# Horse jumping with chest cam.



## Sunny (Mar 26, 2010)

I got linked to this while watching helmet cam videos and thought it was very interesting! Apparently it is attached to a breast plate.


----------



## MIEventer (Feb 15, 2009)

Now that's pretty cool! I am - to be honest, very BORED of the helmet cam. Over done, over used - blah. The chest cam is a nice new perspective.


----------



## Gidget (Jan 19, 2010)

I love it!


----------



## csimkunas6 (Apr 18, 2010)

Very neat! Thanks for sharing that video!


----------



## Sunny (Mar 26, 2010)

csimkunas6 said:


> Very neat! Thanks for sharing that video!


Sure thing!

Glad I wasn't the only one who thought it was cool!
_Posted via Mobile Device_


----------



## ItzKayley (Jun 8, 2011)

Wow!
_Posted via Mobile Device_


----------



## AngieLee (Feb 20, 2011)

thats pretty cool


----------



## VanillaBean (Oct 19, 2008)

Cool!
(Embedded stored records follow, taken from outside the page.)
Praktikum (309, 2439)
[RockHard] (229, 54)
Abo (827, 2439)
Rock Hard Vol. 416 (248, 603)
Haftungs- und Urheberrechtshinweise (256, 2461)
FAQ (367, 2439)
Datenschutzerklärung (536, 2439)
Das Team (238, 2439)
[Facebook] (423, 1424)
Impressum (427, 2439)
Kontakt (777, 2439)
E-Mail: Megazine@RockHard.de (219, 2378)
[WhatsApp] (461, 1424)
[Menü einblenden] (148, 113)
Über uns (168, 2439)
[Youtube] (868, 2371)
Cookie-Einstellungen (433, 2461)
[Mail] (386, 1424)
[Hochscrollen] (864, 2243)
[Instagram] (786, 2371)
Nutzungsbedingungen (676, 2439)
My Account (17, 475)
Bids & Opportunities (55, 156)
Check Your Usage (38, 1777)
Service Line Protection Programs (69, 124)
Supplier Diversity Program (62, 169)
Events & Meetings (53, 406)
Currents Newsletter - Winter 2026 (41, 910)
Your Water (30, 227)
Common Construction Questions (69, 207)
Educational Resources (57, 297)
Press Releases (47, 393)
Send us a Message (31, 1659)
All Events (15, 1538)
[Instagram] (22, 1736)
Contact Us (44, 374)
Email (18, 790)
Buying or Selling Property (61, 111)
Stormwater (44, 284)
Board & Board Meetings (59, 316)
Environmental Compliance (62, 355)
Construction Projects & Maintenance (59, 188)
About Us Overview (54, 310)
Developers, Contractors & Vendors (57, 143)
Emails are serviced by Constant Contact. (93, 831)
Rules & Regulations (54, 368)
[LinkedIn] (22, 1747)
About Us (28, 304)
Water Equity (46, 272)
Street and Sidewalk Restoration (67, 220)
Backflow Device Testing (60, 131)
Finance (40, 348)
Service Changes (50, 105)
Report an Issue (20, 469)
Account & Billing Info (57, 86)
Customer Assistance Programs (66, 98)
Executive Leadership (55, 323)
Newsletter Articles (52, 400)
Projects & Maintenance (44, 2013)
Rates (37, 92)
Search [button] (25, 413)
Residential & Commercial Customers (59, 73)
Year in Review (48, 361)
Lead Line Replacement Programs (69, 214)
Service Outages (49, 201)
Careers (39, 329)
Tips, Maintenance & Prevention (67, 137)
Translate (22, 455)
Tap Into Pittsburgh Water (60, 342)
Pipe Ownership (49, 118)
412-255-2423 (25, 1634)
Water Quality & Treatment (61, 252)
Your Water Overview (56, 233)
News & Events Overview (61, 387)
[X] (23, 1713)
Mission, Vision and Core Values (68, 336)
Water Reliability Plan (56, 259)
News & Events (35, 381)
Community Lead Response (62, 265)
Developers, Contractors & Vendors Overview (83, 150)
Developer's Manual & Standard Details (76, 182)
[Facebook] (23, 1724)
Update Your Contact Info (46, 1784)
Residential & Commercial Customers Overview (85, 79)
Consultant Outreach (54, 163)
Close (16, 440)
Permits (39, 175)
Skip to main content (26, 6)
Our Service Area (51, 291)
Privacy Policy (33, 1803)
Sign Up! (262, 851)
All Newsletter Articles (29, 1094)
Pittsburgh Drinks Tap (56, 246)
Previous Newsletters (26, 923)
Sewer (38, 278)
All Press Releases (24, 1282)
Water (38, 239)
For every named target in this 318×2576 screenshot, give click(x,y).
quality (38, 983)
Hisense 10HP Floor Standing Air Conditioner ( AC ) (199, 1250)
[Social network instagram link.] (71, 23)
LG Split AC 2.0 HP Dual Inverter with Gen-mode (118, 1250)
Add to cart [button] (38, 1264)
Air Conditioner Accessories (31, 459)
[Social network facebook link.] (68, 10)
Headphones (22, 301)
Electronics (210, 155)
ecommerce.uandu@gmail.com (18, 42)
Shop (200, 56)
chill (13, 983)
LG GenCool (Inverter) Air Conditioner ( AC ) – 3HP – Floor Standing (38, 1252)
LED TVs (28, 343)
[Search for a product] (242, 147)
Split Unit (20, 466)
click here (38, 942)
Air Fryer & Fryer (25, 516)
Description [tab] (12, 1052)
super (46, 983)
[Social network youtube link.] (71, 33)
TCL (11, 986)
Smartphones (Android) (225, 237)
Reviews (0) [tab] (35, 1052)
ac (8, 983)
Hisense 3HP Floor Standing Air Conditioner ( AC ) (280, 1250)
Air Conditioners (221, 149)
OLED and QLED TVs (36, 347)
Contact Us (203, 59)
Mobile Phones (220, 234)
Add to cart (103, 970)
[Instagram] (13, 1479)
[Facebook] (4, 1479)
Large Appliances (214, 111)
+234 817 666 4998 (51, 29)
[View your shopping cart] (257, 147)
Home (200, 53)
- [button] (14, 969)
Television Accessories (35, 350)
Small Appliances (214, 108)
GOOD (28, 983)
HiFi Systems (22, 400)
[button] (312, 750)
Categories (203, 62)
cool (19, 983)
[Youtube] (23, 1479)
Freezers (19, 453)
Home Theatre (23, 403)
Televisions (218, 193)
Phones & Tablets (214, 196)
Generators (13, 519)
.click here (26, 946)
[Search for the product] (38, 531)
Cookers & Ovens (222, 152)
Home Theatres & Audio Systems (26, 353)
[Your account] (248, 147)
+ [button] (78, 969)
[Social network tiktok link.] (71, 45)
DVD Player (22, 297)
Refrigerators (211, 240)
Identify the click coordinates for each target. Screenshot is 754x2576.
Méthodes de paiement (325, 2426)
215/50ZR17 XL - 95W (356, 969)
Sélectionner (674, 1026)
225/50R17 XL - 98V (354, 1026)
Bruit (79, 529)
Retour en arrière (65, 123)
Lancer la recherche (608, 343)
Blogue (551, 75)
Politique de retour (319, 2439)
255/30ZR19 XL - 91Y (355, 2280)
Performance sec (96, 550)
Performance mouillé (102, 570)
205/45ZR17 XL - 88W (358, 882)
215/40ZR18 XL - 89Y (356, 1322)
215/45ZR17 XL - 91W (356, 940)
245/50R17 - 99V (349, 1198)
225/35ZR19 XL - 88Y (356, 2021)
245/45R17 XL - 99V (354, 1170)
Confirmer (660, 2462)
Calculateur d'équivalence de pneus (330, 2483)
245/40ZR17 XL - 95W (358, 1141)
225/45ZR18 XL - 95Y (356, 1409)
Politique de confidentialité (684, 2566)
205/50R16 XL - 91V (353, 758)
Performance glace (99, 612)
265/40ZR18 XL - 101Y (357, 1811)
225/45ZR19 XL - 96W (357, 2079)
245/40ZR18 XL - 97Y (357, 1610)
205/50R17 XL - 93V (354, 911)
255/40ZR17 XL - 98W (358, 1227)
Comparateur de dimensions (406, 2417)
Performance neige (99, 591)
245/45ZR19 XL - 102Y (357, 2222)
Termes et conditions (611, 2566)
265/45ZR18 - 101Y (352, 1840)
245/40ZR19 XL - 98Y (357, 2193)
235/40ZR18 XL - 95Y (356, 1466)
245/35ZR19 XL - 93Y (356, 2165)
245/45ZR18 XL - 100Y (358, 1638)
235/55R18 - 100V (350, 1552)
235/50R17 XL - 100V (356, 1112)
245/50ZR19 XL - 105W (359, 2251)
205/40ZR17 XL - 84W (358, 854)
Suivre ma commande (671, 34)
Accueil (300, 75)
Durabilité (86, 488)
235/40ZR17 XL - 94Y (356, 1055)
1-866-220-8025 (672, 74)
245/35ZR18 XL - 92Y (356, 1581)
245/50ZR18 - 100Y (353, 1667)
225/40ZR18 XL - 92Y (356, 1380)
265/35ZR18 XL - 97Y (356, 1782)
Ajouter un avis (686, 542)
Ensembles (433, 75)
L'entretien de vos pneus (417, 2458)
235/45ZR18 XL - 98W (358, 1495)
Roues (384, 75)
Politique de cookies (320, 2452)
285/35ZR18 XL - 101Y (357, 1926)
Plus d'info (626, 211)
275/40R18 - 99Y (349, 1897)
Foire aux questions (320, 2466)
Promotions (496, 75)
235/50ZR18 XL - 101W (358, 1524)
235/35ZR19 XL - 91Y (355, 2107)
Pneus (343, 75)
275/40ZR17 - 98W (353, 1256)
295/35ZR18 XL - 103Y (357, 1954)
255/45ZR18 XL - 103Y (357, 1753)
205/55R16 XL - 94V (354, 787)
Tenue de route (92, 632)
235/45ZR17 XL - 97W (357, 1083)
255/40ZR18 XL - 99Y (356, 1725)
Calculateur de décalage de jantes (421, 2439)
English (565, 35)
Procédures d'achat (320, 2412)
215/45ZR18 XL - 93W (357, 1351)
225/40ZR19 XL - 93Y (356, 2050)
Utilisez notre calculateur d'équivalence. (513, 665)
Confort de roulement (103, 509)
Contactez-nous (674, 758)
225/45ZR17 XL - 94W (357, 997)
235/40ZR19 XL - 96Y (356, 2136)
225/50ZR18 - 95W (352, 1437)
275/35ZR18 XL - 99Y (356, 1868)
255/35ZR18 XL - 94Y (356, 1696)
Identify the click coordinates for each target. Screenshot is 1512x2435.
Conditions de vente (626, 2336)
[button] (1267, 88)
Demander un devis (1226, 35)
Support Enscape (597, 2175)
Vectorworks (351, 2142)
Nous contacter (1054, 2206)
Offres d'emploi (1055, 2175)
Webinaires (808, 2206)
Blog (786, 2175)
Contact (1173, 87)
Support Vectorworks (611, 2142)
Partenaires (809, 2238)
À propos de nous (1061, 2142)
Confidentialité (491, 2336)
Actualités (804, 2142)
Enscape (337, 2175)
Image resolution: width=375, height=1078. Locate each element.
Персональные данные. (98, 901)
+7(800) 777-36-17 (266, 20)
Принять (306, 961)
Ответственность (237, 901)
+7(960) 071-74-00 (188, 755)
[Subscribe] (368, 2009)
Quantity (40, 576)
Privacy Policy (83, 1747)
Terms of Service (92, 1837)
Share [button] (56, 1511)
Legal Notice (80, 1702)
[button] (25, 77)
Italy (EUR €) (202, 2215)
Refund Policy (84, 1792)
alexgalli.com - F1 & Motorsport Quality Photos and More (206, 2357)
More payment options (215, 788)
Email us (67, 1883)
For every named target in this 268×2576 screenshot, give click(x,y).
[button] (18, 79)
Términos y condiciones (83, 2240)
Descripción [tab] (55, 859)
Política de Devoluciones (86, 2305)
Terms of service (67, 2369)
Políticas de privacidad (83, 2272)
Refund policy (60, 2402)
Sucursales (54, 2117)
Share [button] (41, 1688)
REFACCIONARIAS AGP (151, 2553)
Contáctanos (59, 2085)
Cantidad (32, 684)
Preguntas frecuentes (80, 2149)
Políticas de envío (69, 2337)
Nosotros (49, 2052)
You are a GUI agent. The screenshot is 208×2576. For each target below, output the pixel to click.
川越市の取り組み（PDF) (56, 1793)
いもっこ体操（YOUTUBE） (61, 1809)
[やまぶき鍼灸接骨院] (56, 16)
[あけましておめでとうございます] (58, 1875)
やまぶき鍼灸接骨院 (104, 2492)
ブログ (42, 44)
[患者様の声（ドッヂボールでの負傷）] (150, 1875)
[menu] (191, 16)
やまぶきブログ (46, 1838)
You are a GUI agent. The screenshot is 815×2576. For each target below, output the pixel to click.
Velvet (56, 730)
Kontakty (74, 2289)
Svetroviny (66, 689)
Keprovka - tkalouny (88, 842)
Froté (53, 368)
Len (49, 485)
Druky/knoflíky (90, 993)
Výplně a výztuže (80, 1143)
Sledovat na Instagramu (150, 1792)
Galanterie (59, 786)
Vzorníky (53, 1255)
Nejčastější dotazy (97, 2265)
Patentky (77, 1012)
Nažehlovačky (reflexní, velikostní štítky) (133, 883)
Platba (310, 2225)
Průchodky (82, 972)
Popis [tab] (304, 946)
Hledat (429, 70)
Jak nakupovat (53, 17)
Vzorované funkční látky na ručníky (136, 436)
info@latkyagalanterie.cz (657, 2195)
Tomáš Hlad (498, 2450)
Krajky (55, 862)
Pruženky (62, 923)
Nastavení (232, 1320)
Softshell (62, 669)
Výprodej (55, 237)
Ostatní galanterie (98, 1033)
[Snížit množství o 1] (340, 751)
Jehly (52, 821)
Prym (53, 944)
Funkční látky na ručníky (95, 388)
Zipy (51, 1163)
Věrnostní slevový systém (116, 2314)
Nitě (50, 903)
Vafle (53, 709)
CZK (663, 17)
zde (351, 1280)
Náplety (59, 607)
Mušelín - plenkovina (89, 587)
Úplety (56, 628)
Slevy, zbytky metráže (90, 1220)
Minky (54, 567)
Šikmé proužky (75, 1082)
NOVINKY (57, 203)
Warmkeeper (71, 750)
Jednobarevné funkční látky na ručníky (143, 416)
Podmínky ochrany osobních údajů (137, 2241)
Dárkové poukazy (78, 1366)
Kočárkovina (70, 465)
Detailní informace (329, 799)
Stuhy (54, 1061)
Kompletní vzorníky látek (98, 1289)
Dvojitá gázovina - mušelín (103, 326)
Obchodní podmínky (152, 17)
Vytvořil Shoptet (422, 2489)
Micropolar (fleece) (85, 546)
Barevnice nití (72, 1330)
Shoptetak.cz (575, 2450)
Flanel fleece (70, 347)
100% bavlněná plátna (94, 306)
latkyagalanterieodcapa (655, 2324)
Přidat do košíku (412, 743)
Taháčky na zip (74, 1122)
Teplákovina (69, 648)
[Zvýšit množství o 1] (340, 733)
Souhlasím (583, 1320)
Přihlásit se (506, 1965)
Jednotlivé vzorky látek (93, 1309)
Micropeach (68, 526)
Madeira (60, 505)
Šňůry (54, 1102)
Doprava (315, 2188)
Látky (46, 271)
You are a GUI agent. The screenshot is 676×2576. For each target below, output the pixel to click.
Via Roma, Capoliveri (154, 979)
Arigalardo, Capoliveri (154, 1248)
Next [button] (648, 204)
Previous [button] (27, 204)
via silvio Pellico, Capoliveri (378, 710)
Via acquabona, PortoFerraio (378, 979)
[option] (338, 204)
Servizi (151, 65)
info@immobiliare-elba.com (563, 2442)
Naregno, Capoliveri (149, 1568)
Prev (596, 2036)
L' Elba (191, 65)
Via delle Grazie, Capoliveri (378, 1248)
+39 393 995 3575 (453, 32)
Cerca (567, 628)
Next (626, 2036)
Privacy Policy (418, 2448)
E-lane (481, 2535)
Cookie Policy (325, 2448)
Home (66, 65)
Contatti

Wish it wasn't in slowmo though... it would have been cooler in fast speed!


----------



## Eliz (Jun 16, 2010)

Super fresh idea!


----------



## Sunny (Mar 26, 2010)

What about attaching them to browbands? It'd need to be a small camera, but that would be neat. You'd really see what the horse sees!
_Posted via Mobile Device_


----------



## VanillaBean (Oct 19, 2008)

That would be cool! ^^


----------



## Skipsfirstspike (Mar 22, 2010)

Interesting. I love how you can see the shadow to the right!


----------



## Sunny (Mar 26, 2010)

I love how you can see the horse's nose! :lol:
_Posted via Mobile Device_


----------



## Corporal (Jul 29, 2010)

Rotf totally ****!!!!!!!!!!!!!


----------



## gigem88 (May 10, 2011)

That was neat!


----------



## iHorse (Sep 21, 2011)

I've seen so many helmet cameras, but this is a new and nice twist. I loved watching this because it was different and interesting to see jumping at a different view other than from a helmet. Thank you for posting this for everyone else to see!


----------



## Carleen (Jun 19, 2009)

Neat! Wish it wasn't slowed down though.


----------



## Simonie (Jul 27, 2011)

that is so cleaver


----------